Завещание Оскара Уайльда - Питер Акройд
Шрифт:
Интервал:
Закладка:
В первые годы нашего супружества Констанс была спокойна; она часто напевала себе под нос и порой казалась такой счастливой, что я боялся к ней подходить. Но иной раз я замечал, как она нервно проводит левой рукой по волосам; ни с того ни с сего она могла погрузиться в необъяснимое молчание. Закрадывалась мысль, что она ведет другую, скрытую жизнь – но, безусловно, у нее не было никакой другой жизни, кроме той, что она вела всегда, полной будничных дел и маленьких радостей. Когда она приходила от какой-нибудь подруги детства, пригласившей ее на чай, ее лицо буквально светилось от удовольствия.
– Кто же там был, милая? – спрашивал я.
– Да никого, Оскар, никого из твоих знакомых.
Но она не могла удержаться и принималась рассказывать, где была и кто что сказал. Я всегда внимательно слушал, но, может быть, она подозревала, что я втайне над ней подсмеиваюсь, потому что порой она осекалась и умолкала. Я вспоминаю, с каким восхищением я смотрел на нее, когда она делала всякую домашнюю работу, – и как, увидев, что я за ней подглядываю, становилась скованной в движениях и неловкой. Я словно описываю чужую женщину – правда? Возможно, я никогда и не знал Констанс.

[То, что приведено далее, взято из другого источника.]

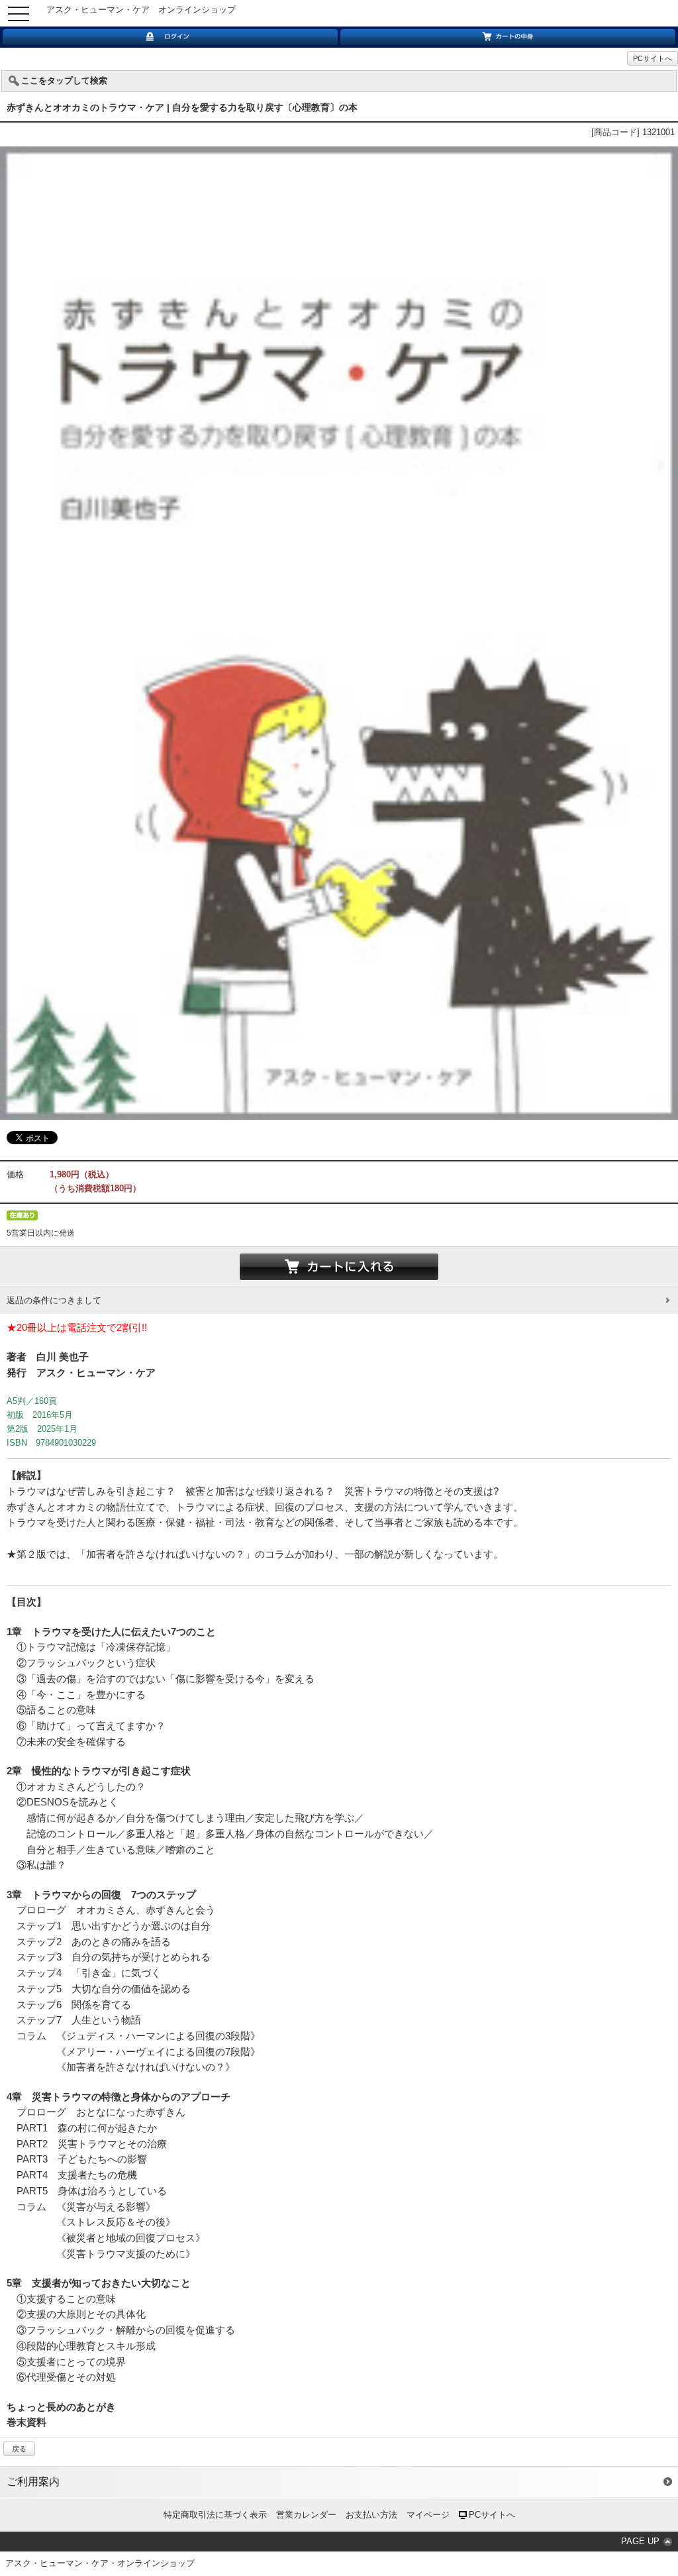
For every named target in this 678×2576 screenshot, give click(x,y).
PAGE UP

И все же я уверен, что в первые годы мы были счастливы. Только после рождения детей наши отношения дали трещину. Когда родился наш первый ребенок, вид ее с ним на руках был мне чем-то неприятен: в религиозном искусстве это прекрасно, в жизни – не очень. Я отвел взгляд и занялся своими делами. После появления на свет Сирила в самой Констанс стало меньше детского. Я хотел, чтобы она оставалась такой же, какой была при нашей первой встрече, но замедлить ее взросление мне было не легче, чем ускорить свое собственное. Ибо она требовала от меня такой любви, какую я не мог ей дать; в конце концов она от меня же научилась скрывать свои чувства и стала более отчужденной. И мало-помалу ту невинную и радостную любовь, о которой я мечтал для нас двоих, я стал переносить на детей.
Странно: копаясь в обломках прошлого, я извлекаю только мелочи – помню, например, игрушечную повозку, которую я подарил Сирилу; когда он сломал одну из лошадок, я просидел целый вечер, склеивая ее по кусочкам. Я катал его на спине и говорил, что мы летим к звездам. Вивиан почему-то всегда плакал, когда я брал его на руки, и я утешал его пастилками.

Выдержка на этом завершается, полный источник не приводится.